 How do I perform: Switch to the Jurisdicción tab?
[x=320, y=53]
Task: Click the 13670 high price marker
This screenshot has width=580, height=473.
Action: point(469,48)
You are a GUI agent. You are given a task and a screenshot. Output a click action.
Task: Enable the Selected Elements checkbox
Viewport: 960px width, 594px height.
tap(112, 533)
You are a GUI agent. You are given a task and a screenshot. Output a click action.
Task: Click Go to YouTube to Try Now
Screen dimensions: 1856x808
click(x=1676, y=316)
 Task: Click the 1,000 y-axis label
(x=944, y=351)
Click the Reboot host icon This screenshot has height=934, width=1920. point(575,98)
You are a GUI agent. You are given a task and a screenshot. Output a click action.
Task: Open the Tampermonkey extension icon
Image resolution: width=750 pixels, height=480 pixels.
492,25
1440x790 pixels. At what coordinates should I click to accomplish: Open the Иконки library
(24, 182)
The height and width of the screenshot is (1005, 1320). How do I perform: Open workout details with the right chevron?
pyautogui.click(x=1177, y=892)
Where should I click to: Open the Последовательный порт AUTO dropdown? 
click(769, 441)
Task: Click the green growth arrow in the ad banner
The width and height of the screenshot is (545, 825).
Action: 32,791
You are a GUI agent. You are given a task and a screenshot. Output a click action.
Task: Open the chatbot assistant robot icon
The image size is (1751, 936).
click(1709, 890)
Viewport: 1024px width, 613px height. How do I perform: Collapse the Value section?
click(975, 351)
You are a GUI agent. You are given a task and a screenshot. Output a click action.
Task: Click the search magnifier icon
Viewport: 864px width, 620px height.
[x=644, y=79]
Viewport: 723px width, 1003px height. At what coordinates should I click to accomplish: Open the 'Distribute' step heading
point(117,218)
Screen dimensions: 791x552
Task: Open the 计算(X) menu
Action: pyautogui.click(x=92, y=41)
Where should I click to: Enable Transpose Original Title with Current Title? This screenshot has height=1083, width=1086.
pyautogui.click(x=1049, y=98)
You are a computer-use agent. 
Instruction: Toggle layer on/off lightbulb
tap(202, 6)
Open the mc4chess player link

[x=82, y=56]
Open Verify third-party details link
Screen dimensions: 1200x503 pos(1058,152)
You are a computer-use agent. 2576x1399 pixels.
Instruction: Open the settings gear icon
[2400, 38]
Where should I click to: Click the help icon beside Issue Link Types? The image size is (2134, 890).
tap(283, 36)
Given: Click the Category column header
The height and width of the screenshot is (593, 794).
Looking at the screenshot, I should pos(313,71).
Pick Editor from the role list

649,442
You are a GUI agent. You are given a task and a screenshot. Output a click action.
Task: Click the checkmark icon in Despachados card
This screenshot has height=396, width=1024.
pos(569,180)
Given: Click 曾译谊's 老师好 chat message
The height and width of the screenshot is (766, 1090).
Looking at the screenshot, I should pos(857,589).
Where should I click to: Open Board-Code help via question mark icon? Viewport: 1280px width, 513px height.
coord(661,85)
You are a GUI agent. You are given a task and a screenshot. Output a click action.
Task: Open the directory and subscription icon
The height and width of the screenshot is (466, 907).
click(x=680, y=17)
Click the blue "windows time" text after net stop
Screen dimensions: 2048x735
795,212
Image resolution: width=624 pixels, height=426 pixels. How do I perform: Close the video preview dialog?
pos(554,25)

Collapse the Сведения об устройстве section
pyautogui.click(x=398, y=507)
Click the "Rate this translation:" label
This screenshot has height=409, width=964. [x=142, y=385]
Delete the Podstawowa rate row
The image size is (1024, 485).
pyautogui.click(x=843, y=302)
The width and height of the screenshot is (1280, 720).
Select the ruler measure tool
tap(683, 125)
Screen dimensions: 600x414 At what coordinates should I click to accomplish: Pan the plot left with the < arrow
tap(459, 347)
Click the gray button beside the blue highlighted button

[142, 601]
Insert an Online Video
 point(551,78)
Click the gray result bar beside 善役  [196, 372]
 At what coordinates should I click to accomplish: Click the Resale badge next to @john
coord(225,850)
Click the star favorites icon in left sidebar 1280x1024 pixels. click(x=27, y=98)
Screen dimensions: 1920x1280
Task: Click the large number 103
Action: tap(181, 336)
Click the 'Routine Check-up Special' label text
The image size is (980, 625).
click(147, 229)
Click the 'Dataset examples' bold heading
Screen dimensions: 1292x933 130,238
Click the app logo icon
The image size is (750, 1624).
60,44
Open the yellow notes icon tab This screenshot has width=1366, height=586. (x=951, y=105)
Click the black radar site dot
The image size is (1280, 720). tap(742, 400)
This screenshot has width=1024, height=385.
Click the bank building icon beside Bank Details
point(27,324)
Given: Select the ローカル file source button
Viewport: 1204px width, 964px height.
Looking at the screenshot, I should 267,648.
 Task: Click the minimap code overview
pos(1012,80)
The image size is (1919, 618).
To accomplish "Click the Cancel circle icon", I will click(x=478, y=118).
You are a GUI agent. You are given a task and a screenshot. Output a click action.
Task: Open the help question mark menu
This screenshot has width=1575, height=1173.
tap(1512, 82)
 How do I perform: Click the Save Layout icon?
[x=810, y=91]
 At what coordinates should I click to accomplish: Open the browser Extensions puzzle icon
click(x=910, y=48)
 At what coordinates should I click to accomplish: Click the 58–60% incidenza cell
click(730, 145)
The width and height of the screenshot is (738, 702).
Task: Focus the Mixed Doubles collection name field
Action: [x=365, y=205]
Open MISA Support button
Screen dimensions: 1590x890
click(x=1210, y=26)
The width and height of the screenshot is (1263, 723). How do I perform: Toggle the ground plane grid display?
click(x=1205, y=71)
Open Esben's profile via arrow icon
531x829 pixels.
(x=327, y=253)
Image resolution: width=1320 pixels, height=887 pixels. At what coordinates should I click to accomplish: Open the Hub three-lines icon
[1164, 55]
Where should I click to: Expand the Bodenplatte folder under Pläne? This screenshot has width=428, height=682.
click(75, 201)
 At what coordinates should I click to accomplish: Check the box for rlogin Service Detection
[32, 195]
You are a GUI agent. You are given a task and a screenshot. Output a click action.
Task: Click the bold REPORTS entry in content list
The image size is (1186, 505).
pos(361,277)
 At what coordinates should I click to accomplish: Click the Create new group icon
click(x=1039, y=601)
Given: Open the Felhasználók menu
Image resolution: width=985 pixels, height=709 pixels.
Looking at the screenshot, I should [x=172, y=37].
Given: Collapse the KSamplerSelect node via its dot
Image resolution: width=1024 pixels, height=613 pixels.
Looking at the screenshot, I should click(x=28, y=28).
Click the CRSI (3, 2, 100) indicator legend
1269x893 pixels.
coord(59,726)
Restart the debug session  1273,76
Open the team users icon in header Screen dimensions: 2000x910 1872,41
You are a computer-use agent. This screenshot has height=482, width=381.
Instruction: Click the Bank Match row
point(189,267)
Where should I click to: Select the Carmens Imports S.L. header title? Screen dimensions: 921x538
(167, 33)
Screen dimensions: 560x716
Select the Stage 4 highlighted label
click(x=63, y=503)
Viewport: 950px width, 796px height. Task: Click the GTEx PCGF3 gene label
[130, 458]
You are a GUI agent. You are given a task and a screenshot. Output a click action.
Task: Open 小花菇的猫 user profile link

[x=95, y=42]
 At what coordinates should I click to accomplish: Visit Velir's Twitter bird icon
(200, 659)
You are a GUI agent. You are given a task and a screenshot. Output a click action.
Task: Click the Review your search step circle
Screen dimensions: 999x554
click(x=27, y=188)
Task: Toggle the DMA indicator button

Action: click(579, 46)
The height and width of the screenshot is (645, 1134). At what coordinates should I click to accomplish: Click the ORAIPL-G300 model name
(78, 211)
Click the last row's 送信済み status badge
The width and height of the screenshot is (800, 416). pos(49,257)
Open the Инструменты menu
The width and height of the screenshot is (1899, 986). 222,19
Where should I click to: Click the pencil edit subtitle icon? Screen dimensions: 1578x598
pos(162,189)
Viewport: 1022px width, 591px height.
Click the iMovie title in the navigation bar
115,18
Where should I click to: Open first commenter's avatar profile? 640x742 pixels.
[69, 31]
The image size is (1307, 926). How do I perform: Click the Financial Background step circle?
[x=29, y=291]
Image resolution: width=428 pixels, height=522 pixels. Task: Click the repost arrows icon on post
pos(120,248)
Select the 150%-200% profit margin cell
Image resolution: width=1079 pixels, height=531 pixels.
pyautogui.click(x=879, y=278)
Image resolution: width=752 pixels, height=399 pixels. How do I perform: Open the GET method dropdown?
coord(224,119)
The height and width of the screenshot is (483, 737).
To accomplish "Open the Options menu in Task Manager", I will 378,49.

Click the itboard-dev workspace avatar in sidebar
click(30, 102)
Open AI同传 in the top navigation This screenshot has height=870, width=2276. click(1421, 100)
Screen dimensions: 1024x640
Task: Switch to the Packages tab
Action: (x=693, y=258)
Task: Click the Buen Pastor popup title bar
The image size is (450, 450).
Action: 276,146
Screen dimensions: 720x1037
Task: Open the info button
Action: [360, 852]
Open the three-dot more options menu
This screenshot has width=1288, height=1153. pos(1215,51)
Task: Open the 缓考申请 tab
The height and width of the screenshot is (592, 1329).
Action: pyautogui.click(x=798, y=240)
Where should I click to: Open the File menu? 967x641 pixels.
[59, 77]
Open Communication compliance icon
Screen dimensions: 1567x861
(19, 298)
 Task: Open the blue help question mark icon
* * * * * * *
* _Task to complete_:
Lines of the material in which the word "will" occurs are to be copied out.

* _Your response_:
To accomplish "Click the Cancel circle icon", I will click(x=478, y=118).
To accomplish "Open the Options menu in Task Manager", I will 378,49.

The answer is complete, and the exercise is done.